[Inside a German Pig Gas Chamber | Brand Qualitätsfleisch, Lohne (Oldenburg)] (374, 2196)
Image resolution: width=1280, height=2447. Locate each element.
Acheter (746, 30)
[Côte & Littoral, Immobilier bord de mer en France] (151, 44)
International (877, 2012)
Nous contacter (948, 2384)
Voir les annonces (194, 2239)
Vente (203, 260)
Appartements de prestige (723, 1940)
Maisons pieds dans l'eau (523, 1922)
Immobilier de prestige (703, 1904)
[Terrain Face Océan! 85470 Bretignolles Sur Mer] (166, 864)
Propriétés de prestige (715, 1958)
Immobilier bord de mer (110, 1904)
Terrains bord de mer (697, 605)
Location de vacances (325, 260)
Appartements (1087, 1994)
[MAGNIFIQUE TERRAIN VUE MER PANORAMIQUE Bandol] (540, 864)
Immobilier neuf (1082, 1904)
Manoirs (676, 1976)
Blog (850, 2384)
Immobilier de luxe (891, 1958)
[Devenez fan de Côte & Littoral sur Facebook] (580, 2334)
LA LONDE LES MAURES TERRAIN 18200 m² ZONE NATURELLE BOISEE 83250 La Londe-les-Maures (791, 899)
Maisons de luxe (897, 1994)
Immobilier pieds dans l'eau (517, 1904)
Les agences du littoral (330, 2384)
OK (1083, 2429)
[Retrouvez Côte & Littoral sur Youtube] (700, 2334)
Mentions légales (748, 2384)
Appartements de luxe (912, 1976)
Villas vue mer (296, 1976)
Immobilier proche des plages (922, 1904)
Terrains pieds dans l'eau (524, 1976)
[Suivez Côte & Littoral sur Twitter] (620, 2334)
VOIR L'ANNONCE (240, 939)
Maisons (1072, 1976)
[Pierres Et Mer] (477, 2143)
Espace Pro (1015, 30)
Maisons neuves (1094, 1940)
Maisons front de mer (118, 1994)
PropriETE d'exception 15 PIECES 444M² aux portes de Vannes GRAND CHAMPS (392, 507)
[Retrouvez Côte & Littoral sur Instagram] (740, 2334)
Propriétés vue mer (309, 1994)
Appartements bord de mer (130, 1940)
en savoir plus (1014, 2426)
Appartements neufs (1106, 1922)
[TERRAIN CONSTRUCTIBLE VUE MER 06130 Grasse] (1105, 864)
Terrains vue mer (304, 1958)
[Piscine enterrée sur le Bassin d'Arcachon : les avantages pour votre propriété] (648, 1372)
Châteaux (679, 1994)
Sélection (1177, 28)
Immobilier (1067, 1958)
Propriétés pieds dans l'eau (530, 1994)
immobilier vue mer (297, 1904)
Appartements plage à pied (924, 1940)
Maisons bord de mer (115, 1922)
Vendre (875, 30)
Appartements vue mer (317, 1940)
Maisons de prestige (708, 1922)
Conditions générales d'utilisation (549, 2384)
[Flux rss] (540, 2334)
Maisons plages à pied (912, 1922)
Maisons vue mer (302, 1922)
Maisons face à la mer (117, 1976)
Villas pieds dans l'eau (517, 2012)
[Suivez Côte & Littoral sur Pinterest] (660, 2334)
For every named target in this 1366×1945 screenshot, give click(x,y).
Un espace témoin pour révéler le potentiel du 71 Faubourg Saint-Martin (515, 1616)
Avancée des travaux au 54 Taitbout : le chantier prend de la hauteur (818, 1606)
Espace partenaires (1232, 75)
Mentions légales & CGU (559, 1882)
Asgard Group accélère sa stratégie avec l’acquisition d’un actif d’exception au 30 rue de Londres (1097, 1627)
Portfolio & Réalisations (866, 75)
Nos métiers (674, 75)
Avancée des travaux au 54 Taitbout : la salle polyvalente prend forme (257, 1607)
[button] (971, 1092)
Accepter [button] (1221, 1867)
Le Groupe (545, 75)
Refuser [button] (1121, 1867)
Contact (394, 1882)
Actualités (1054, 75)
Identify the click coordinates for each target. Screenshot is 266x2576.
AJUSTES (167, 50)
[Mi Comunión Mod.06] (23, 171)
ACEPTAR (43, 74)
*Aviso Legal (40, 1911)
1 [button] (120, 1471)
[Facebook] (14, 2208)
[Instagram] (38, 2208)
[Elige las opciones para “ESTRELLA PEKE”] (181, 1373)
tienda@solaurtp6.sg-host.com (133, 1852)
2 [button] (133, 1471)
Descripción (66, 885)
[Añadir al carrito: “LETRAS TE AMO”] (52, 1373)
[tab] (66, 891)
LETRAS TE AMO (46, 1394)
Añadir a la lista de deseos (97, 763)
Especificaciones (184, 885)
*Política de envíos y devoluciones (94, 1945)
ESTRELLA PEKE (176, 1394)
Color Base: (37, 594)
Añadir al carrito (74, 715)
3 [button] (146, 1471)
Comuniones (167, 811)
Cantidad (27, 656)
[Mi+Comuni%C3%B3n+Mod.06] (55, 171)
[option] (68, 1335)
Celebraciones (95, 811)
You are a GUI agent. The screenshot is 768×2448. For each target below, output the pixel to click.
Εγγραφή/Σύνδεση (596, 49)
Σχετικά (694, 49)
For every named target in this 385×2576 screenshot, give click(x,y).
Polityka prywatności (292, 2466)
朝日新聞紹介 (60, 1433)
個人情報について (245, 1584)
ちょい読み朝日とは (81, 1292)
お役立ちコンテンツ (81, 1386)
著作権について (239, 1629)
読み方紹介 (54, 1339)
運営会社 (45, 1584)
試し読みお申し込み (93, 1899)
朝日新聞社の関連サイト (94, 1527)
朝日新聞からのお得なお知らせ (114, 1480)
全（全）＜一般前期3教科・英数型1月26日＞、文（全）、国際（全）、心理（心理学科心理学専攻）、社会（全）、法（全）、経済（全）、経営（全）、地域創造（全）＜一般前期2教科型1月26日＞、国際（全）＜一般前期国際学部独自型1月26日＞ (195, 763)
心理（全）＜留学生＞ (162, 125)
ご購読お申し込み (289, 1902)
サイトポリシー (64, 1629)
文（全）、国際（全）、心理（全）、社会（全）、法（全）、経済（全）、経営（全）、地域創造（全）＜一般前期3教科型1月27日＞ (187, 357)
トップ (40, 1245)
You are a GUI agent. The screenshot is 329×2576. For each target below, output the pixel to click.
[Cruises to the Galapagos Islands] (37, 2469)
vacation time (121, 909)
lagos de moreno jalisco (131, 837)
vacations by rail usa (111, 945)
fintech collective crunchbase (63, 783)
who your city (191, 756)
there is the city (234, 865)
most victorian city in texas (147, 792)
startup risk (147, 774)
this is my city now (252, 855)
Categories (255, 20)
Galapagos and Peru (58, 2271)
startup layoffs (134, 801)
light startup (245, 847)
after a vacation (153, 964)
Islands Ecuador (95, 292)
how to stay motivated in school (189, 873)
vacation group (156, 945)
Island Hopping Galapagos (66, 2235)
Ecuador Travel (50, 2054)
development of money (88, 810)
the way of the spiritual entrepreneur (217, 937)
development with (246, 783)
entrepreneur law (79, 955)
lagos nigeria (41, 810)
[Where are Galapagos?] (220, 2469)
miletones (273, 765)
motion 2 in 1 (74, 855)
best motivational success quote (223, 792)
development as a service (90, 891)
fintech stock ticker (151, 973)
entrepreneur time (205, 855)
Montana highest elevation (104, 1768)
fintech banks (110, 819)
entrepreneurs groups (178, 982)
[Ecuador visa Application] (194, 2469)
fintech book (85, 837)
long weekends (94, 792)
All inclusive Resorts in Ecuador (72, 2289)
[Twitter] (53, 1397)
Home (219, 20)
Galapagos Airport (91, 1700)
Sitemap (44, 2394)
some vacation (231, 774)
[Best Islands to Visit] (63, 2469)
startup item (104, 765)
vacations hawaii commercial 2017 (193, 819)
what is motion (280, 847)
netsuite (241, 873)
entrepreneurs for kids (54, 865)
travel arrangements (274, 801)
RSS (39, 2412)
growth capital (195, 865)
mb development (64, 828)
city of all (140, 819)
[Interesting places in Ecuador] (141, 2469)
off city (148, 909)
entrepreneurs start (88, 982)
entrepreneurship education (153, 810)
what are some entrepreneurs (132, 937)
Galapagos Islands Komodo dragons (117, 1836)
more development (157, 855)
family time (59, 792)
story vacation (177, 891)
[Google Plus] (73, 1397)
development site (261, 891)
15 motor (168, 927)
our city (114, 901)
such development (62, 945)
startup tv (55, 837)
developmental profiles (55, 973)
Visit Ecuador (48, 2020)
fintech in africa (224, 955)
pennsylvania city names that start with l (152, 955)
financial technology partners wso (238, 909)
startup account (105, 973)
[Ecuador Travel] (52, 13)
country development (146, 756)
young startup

# Exercise description:
Would you copy, word for word, only the lines from the start of the listing to the one that contains "Voir les annonces (194, 2239)", both included?

# Answer to this exercise:
[Inside a German Pig Gas Chamber | Brand Qualitätsfleisch, Lohne (Oldenburg)] (374, 2196)
Image resolution: width=1280, height=2447. Locate each element.
Acheter (746, 30)
[Côte & Littoral, Immobilier bord de mer en France] (151, 44)
International (877, 2012)
Nous contacter (948, 2384)
Voir les annonces (194, 2239)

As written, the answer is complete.